• _Problem statement_: Pick out each line of the entries below that contains the word "height", and copy those lines in full.

• _Provided data_:
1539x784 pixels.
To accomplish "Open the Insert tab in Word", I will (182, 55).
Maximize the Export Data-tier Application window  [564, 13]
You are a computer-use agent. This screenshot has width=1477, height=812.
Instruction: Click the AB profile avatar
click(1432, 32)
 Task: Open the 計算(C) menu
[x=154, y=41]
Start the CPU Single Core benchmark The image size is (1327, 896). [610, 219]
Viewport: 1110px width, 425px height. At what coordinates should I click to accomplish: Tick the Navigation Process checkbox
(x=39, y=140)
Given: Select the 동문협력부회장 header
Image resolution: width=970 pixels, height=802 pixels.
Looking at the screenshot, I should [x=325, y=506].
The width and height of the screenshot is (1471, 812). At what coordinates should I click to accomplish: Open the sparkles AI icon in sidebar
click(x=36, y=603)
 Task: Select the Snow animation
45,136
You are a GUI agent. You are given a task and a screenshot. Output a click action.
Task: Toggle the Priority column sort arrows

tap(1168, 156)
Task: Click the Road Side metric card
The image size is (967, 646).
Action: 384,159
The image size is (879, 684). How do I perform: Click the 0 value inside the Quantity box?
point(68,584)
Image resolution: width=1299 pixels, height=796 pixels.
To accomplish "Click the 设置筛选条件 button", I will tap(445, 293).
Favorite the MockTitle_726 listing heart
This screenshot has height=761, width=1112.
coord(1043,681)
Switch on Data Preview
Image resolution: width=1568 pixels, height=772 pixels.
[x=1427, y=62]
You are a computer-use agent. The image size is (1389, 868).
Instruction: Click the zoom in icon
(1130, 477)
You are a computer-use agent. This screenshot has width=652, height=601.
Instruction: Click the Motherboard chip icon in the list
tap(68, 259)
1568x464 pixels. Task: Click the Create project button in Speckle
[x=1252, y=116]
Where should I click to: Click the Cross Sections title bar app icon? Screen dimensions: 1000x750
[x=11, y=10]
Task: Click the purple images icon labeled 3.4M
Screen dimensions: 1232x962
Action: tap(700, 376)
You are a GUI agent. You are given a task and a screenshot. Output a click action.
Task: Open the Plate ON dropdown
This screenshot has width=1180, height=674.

• _Answer to the problem_:
You are a computer-use agent. This screenshot has width=1477, height=812.
Viewport: 1110px width, 425px height. At what coordinates should I click to accomplish: Tick the Navigation Process checkbox
Image resolution: width=970 pixels, height=802 pixels.
The width and height of the screenshot is (1471, 812). At what coordinates should I click to accomplish: Open the sparkles AI icon in sidebar
Image resolution: width=1299 pixels, height=796 pixels.
This screenshot has height=761, width=1112.
Image resolution: width=1568 pixels, height=772 pixels.
You are a computer-use agent. This screenshot has width=652, height=601.
This screenshot has width=1180, height=674.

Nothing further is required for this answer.